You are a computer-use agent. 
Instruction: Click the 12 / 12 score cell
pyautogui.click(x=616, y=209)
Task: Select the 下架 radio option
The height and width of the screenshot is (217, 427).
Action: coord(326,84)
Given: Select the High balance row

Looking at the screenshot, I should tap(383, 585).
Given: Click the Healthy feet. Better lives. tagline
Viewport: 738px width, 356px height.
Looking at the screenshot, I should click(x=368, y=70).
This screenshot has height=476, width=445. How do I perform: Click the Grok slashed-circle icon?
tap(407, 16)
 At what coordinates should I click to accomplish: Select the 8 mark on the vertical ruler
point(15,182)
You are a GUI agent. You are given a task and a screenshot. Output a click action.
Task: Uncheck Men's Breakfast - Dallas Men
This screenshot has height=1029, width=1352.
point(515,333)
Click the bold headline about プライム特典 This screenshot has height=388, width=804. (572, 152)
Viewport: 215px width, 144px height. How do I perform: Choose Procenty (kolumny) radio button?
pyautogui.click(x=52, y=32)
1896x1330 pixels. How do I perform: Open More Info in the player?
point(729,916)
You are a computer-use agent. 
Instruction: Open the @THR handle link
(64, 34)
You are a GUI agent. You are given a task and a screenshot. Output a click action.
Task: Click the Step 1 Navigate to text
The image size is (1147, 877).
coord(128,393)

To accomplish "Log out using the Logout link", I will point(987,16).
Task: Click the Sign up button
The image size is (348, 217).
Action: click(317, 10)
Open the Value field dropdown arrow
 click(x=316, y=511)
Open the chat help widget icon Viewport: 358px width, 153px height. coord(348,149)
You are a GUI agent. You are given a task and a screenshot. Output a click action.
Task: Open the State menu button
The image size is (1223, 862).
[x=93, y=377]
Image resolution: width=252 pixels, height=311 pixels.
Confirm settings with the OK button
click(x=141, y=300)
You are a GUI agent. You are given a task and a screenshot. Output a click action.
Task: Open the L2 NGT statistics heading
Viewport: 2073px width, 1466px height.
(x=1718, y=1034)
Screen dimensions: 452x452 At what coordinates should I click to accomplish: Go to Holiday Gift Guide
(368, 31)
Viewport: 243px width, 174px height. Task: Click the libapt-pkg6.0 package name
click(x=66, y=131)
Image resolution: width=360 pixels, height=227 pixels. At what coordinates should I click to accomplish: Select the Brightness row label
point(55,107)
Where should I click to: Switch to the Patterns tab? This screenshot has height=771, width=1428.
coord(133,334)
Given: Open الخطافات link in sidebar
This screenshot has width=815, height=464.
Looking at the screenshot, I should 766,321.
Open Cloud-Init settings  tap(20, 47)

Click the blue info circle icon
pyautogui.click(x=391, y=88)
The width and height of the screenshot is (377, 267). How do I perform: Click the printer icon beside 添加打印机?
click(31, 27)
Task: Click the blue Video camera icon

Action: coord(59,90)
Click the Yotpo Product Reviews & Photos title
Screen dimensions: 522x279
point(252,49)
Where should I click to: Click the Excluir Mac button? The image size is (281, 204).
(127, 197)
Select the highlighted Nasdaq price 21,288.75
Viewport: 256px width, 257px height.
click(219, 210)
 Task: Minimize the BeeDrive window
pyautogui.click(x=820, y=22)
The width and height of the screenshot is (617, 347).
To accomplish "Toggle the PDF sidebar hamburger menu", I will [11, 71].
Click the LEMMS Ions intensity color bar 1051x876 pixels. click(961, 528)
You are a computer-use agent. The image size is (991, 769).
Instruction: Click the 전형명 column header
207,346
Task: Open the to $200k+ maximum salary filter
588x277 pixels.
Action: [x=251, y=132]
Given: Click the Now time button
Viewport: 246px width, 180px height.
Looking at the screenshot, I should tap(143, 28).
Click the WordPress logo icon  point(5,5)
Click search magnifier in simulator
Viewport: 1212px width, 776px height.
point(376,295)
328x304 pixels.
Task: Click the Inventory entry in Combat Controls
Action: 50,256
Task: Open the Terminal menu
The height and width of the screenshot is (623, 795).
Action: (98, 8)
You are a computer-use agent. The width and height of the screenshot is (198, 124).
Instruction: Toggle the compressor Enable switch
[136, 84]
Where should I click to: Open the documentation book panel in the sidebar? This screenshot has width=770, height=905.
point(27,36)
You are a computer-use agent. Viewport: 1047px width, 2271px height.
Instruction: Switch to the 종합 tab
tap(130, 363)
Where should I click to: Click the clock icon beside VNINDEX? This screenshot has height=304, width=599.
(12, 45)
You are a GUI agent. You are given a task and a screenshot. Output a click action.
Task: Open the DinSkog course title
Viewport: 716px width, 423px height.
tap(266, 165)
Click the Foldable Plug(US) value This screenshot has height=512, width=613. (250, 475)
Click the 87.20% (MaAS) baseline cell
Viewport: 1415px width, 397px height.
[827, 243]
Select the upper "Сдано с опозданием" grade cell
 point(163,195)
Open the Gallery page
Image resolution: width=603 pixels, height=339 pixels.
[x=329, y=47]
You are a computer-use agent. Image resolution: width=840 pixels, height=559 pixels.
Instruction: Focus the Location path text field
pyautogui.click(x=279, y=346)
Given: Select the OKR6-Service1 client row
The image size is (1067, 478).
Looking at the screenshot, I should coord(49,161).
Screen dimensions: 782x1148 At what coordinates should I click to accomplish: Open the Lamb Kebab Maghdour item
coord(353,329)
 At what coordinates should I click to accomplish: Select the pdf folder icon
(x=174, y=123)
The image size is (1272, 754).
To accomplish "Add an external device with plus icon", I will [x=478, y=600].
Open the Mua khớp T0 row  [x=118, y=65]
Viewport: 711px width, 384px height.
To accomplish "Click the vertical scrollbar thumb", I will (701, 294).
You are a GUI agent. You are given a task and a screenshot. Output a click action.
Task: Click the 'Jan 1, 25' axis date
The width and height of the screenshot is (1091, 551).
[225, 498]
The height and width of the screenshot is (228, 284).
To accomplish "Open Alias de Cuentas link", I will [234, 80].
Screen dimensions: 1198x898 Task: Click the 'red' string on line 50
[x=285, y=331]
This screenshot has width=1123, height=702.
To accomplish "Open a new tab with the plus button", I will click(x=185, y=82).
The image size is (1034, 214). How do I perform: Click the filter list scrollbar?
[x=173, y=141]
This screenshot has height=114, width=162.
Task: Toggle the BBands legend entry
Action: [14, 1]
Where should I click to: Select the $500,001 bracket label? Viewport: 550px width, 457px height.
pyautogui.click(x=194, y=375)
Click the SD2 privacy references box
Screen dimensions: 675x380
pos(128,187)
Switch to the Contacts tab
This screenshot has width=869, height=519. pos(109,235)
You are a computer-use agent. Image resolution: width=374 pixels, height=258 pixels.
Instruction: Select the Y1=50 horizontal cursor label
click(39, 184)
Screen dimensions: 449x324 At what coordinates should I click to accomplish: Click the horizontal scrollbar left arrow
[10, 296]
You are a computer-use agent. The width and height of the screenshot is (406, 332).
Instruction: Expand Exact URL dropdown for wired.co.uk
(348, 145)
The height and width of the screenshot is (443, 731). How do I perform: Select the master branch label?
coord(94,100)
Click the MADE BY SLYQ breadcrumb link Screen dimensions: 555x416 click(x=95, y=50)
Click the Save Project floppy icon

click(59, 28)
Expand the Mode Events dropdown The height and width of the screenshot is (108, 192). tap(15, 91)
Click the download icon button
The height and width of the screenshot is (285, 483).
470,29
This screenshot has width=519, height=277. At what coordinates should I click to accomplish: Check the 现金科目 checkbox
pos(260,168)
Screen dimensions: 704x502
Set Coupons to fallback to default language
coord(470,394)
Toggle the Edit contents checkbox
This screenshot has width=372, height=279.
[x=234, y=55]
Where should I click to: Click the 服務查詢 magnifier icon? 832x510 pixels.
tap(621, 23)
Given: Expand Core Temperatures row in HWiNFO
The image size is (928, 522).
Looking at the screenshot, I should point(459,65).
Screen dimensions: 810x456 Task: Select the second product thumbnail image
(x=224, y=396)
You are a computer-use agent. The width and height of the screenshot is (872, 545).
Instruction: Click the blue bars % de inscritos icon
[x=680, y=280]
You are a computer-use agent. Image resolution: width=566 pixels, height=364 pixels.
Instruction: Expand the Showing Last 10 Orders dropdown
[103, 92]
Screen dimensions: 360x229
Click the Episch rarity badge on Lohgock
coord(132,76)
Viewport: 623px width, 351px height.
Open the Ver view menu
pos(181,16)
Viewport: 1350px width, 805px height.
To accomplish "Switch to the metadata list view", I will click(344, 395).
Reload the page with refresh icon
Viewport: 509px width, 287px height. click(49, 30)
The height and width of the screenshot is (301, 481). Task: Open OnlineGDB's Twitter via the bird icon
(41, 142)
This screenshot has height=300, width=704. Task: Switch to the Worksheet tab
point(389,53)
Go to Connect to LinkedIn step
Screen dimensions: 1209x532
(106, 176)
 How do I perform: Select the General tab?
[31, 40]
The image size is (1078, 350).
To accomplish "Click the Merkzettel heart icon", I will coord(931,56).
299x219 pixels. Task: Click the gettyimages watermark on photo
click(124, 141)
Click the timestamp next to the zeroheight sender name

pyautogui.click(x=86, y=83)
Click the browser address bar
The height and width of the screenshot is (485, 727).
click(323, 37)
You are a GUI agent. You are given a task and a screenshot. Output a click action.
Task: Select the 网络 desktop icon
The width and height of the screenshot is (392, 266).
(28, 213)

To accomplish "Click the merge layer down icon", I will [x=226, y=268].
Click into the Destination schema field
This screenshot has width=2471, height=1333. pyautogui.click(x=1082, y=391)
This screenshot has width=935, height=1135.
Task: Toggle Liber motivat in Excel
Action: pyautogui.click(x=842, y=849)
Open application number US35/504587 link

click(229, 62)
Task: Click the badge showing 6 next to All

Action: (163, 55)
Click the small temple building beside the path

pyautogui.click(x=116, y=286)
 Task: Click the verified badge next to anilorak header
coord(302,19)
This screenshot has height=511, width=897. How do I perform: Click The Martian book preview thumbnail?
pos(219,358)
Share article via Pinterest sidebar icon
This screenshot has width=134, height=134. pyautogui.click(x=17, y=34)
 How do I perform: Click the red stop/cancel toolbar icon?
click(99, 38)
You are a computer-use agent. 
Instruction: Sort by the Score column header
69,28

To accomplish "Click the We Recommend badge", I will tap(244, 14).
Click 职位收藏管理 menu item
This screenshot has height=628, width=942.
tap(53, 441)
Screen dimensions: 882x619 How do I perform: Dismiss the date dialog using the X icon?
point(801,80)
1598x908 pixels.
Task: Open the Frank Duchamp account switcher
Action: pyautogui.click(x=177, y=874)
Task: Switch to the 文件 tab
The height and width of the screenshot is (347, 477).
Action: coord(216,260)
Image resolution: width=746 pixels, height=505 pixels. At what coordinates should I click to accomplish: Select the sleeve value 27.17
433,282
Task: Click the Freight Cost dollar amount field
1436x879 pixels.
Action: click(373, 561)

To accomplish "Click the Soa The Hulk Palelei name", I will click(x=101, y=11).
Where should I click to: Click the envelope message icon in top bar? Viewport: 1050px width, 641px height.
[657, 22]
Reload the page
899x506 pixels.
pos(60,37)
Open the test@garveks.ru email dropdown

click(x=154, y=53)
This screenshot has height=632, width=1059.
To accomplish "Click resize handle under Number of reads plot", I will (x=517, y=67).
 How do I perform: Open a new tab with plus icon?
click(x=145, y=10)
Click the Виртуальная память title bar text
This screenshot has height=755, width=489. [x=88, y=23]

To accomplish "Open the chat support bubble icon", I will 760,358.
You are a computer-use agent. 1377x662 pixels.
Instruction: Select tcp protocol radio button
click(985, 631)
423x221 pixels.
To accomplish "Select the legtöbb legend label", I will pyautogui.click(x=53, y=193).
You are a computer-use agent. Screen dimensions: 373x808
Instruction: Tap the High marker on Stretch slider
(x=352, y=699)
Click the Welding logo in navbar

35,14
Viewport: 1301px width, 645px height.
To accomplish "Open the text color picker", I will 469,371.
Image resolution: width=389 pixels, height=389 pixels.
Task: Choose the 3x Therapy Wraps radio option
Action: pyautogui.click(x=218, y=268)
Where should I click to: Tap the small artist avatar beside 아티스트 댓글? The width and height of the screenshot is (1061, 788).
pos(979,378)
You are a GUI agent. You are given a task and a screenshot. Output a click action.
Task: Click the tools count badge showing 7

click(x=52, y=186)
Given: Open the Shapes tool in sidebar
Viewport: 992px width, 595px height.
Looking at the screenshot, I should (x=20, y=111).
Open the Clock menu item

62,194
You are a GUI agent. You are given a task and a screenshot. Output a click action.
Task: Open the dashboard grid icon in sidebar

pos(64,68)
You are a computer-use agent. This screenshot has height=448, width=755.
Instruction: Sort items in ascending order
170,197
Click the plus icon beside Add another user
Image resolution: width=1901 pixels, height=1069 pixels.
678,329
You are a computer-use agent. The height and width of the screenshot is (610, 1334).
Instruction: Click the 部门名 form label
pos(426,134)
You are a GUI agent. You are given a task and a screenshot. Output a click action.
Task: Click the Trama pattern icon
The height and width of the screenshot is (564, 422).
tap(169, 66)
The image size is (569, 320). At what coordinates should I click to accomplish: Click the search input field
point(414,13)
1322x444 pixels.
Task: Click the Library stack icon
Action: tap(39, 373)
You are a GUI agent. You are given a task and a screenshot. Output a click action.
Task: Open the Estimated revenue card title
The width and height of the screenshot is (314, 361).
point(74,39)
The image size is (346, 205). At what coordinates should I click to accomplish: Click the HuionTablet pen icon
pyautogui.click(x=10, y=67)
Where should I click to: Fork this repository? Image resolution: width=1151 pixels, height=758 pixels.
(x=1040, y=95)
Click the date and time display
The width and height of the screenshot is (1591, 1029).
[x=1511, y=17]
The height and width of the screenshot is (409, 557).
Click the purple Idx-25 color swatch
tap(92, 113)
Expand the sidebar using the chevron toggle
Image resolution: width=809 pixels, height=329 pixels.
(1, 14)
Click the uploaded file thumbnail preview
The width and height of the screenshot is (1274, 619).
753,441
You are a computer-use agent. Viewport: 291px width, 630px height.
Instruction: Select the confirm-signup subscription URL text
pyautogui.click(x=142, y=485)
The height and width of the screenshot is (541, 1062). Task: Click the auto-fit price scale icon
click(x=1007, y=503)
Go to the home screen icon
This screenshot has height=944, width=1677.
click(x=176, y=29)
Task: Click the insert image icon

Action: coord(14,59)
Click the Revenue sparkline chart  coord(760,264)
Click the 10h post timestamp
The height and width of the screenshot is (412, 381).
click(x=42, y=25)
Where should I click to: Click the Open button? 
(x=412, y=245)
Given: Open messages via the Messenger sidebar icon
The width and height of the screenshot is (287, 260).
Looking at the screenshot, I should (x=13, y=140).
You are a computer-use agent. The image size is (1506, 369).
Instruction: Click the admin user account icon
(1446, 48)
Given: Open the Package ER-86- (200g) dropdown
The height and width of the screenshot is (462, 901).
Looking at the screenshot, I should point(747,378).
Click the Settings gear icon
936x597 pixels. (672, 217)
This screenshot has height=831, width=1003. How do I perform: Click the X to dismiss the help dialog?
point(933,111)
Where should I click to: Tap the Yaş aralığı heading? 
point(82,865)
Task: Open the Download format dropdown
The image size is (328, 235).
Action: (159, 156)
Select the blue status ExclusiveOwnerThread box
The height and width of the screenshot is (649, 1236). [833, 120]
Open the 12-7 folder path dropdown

To do:
Reproduce the entries verbatim from the line with "Screen dimensions: 1198x898" to the line with "will click(x=185, y=82).".

Solution to this task:
Screen dimensions: 1198x898 Task: Click the 'red' string on line 50
[x=285, y=331]
This screenshot has width=1123, height=702.
To accomplish "Open a new tab with the plus button", I will click(x=185, y=82).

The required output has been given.